Functional Programming
You thought programming stopped with object-oriented and imperative? Hahaha, no. Meet my friend: functional programming
What the heck is functional programming?
Functional programming is programming that’s built on functions. Yeah, it’s literally that simple.
Okay, okay, fine. I’ll explain it a bit more. Every programming paradigm has its own roots. For object-oriented, it’s classes and objects. For imperative (AKA Procedural), you have your procedures. For functional programming, you have functions. That’s not to say every language doesn’t borrow from other paradigms. For instance, C is a mainly imperative language, but structs can be used to mimic classes. Where functional programming differs mainly from these is in the use of pure functions and the management of state.
Pure functions?
Yep, pure functions.
A pure function is a function that returns the same output for identical inputs and has no side effects. This means that a function should have an output that’s directly linked to the input with no side effects whatsoever. For instance, take this python code:
def square(x):
return x*x
The function above is pure. This is immediately violated if we insert a print statement like so:
def square(x):
print("Hi! Your function isn't pure anymore because of me :P")
return x*x
The print statement output counts as a side effect, and this function loses its purity so badly that even OxiClean won’t get those tough stains out.
Wait… so I can’t print things in functional programming?
If only it were that simple…
In functional programming, we have things called monads. (functional programming veterans, try not to scream.) In simple terms, a monad is a structure for chaining functions where the next function only runs if the previous one succeeds, and “success” is defined by the monad.
An important note is that there are probably hundreds of definitions for monads online. This is just the definition that happens to make sense in my mind. If this doesn’t, I encourage you to find one that does. Monads are actually very interesting topics.
A nicer way to think about it is like this:
function1(function2(function3(function4(42))))
Except each function adheres to rules set by the thing that handles the chain that dictate whether the function breaks the chain where it is or passes its result to the next one in the chain.
Back to printing:
Languages like Haskell have specific monads for handling print statements. For Haskell specifically, you use the IO()
monad in your entry point. That looks something like this:
main :: IO()
main = do
print "Hello, World!"
This essentially says, “Oh, so printing is a violation of purity? Eh, I’ll just pretend it isn’t.” In more intelligent terms, the monad takes the print statement and turns it into a value with the type IO ()
that basically describes a print action. This action is then executed by a fun little gadget called the runtime system (RTS) when your program is executed. Haskell keeps your program pure by outsourcing your nasty IO impurities to a monadic wrapper.
Hold up. You said something about state earlier?
Why, yes I did, dear reader.
Firstly, let’s define “state”: state is essentially data stored by a program that can manage or change the flow of said program.
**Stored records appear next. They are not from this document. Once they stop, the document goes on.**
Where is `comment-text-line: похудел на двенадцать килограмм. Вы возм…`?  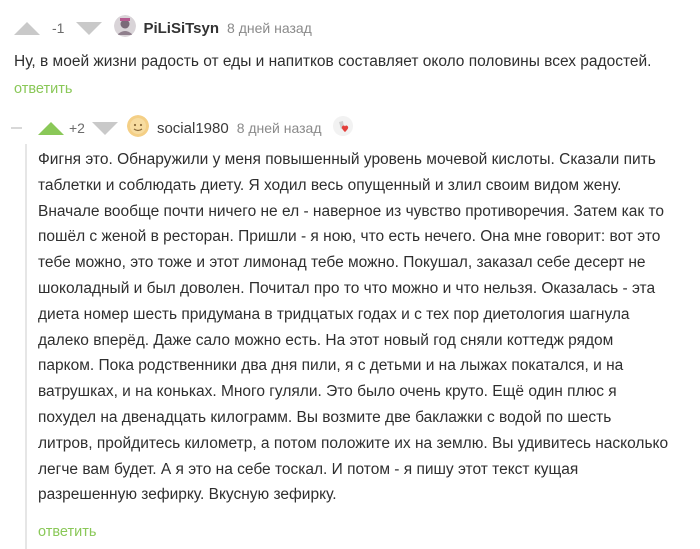 comment-text-line: похудел на двенадцать килограмм. Вы возм… is located at coordinates (325, 417).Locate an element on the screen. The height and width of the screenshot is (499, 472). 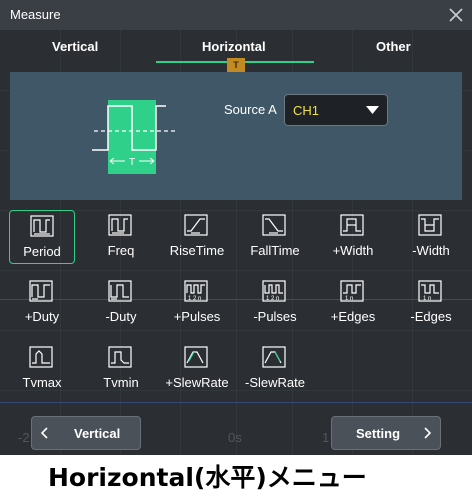
neg-duty-icon is located at coordinates (120, 291).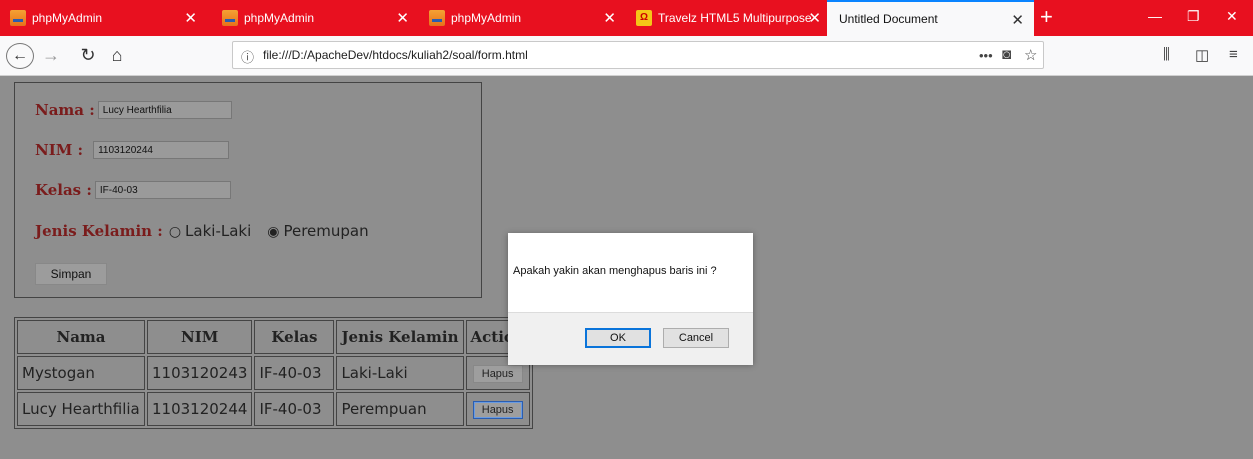 The image size is (1253, 459). What do you see at coordinates (164, 110) in the screenshot?
I see `nama-input: Lucy Hearthfilia` at bounding box center [164, 110].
Programming paradigms have a plethora of methods to handle state. In object-oriented code, state is managed in the classes. In imperative code, the state is shared globally. In functional programming, the state went on a vacation to The Bahamas and decided to stay for a while.
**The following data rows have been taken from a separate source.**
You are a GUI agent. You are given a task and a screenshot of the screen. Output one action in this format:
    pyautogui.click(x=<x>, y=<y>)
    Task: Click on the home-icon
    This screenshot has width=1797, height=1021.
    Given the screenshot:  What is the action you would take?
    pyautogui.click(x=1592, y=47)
There is no mutable state! Your programs have to remain pure, so mutable variables are gone. You only get to play with constants. But wait, this is functional programming! They’re not constants, they’re zero-argument functions! No, I’m not joking! Yes, I think it’s weird too!
Thinking about this in terms of math, when you do something such as val=10
in Haskell, you’re not doing x=10. You’re doing f(x)=10. Essentially, you’re just creating a function that says “I don’t care what kind of argument you give me, you’re getting 10. No negotiating.”
So, your state can only be managed by the progression of your program. Take a for
loop for example:
for i in range(10):
print(i)
In functional programming, this has to be done with recursion and an internally managed state like so:
countToTen :: Int -> IO ()
countToTen 10 = return ()
countToTen n = do
print n
countToTen (n+1)
Here’s some slightly better-looking syntax with pattern matching:
countToTen :: Int -> IO ()
countToTen n = case n of
10 -> return ()
_ -> do
print n
countToTen (n+1)
Essentially, you can’t have a changing state like in a for
loop because incrementing a value is impossible due to immutability. Because of this, you have to use recursion with an internally managed state to simulate state progression.
Jeez, this sounds horrible. What languages do I have to avoid like the plague?
I’m so glad you asked.
We’ve talked plenty about Haskell already, so I’ll give you some other ones:
- Scala
- OCaml
- Elm
- F#
- Roc
By the way, if you check out Roc at roc-lang.org, they give you a REPL that shows you the basics on how to use it.
Real talk
I know we’ve been treating functional programming like a lab specimen, but it’s actually a good paradigm to know. It introduces you to a new way of thinking and a new way of approaching problems that can be very helpful. If you have time, try learning functional programming. It’s worth it.